Evangelizing automation from an empathetic perspective is the most important thing for a successful RPA implementation.

I think of automation as a shift in our culture and rethinking the way we work and what we call “work” from a holistic point of view. It is not biased toward return on investment or reduction in staff, but rather a long-term approach for employee engagement and innovation. Traditional publishing is often hierarchical in structure with divisions and imprints focusing on each of their own processes. Honest conversations between departments about automation can help break down the silo mindset and engage employees to think bigger picture where they can add the most value to the book production life cycle.

What responses have you been getting from colleagues when you are automating parts of their workflow?

I am fortunate to be working with such a wonderful group of people at HMH, who have reacted to my questioning and probing into their work with curiosity and excitement. My role is to foster discovery sessions where we uncover and unravel processes, asking why we are doing something and what kind of results are expected. I’ve received positive feedback even during the discovery phase where we are stepping back and breaking down tasks. Not all projects are good candidates for automation, but the conversation itself has had a positive impact in people’s work in an empowering way. Having the support of upper management is key. I am grateful to have a management team that understands and realizes this is an opportunity to create powerful changes in our definition of work.

Which kinds of jobs have already been affected by automation? Which roles do you anticipate will be impacted next? How will it change entry-level positions?

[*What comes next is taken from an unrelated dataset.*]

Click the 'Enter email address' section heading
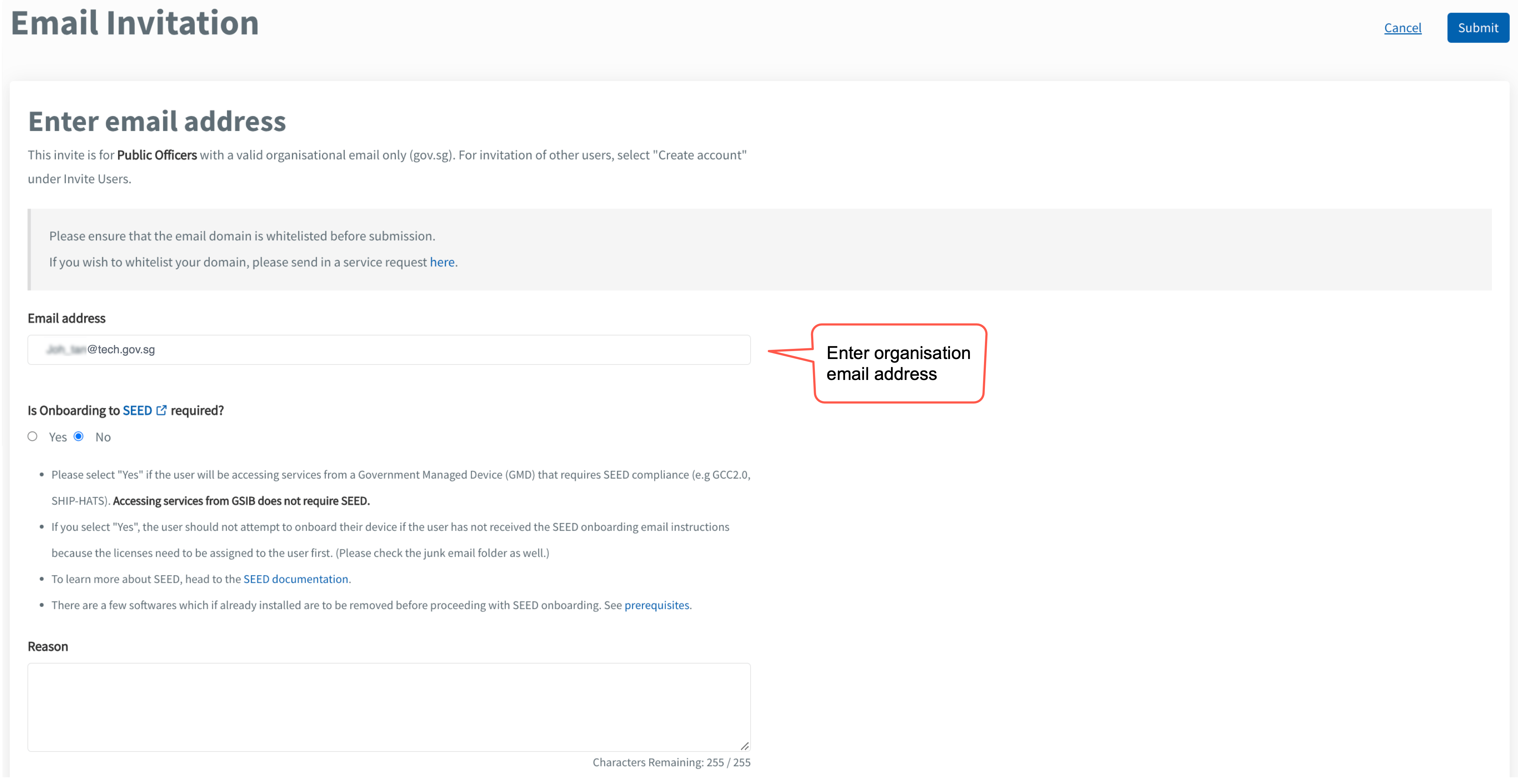 [157, 121]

The types of automation we’ve looked at have been administrative type tasks that are being done by non-admin people. For example, an editor submitting author advance payments or accounts payable invoices or a production manager tracking the status of shipments from freight carriers. We are looking at tasks and not necessarily entire jobs. For entry-level positions, I expect automation could potentially mean fewer admin duties and more meaningful work.

In the case where entire jobs are being eliminated, some companies transition and train the people affected by automation to manage and even build the actual bots. It makes sense since they know the process best and can troubleshoot and fix issues.

What hopes or plans do you have for the future of automation in publishing, either at HMH or across the industry?

I would like to see vendors of publishing software integrate automation features into their applications by improving the management of production schedules and having a more targeted approach to workflow based on user profile. From a contracts, permissions, and sub rights perspective, using NLP (natural language processing) for semi-structured data in managing contracts and royalties would improve accuracy of data management and tracking of licenses. It would be interesting to integrate bots into the manuscript editing process that could potentially reduce the number of passes and streamline the workflow. One of our next big projects at HMH is to automate certain parts of metadata management to resolve data discrepancies, missing data and potentially even have bots create new data.


Michelle Vu is the Director of Business Intelligence & Data Management at Houghton Mifflin Harcourt, where she heads the data and analytics team for the HMH Books and Media division. In her thirteen years of experience in trade publishing, she has led many metadata initiatives to improve workflow efficiency and generate product discovery. Michelle is passionate about delivering insights in meaningful ways, facilitating increased productivity and driving effective decision-making. Most of her free time is spent baking, cooking, eating, talking about food, and all things cats. 

Interviews have been edited for clarity and length.